Przed rokiem Iwona Latańska pokonała połowę dystansu. Do tego wysiłku przygotowywała się sama. Wygrana w konkursie ogłoszonym przez organizatora Enea IRONMAN Gdynia zapewniła puławiance opiekę profesjonalnych trenerów, którzy przez kilka miesięcy przygotowywali ją do startu.

- Wcześniej bałam się, że będzie to dla mnie zbyt duże wyzwanie. Same treningi były czasochłonne. Przez pewien okres moje życie ograniczało się jedynie do treningów, pracy, jedzenia i spania. Na nic więcej nie było czasu – mówi.

Pani Iwona wystartowała w kategorii 50+. Taryfy ulgowej jednak nie było. Nasza bohaterka musiała przepłynąć prawie 4 km w morzu, przejechać 180 km na rowerze, a na koniec przebiec maratoński dystans 42 kilometrów. Zajęło jej to ok. 15 godzin, mieszcząc się w wyznaczonym limicie.

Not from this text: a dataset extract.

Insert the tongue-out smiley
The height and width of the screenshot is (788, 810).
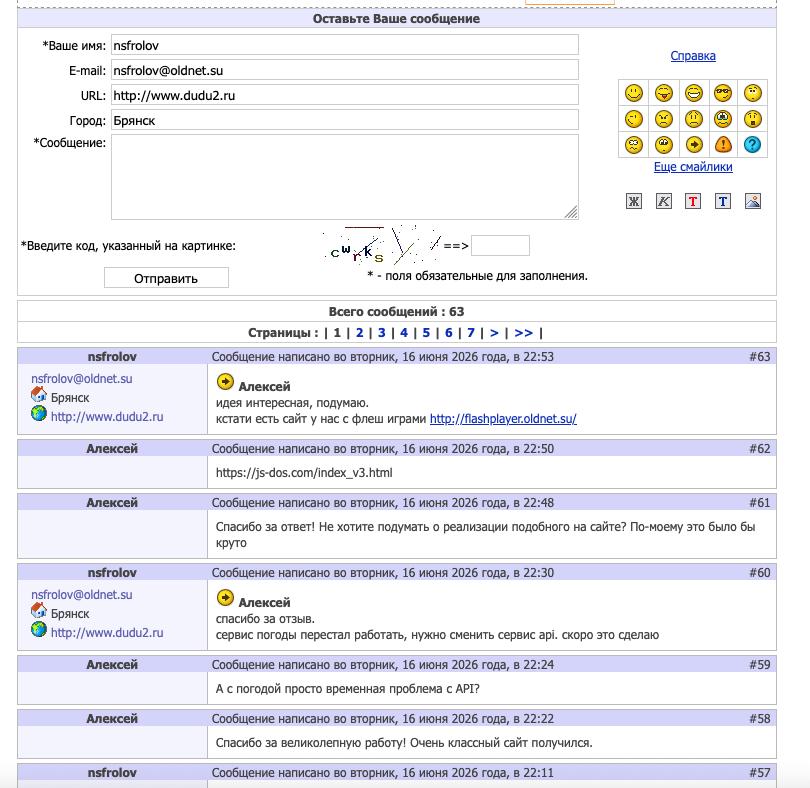click(x=663, y=94)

- Zwątpienia nie było, bo dobrze przepracowałam sobie to w głowie i wiedziałam, że zrobię wszystko, żeby ukończyć. Ale trudnych momentów nie brakowało. Zwłaszcza pod koniec jazdy rowerem. Bardzo deprymująca była świadomość, że wszyscy mnie wyprzedzili. Nie było to przyjemne i chciałam już zejść z roweru, żeby założyć buty do biegania. Ale z drugiej strony podtrzymywała mnie myśl, że to jest właśnie Ironman, że ja to naprawdę robię! - wspomina.

Nagrodą jest ogromna satysfakcja, radość, podziw, ale także szansa udziału w mistrzostwach świata w Kona na Hawajach. Wyjazd wiąże się jednak z kosztem około 50 tys. zł. - Może się okazać, że nawet ta kwota będzie za mała – martwi się pani Iwona.
Ironmanka z Puław nie jest pozostawiona sama sobie. - Gdzie możemy, to staramy się nagłośnić sprawę, piszemy różne pisma, ponieważ chcemy dziewczynie pomóc zrealizować marzenia – mówi Katarzyna Kowalczyk, koleżanka z pracy.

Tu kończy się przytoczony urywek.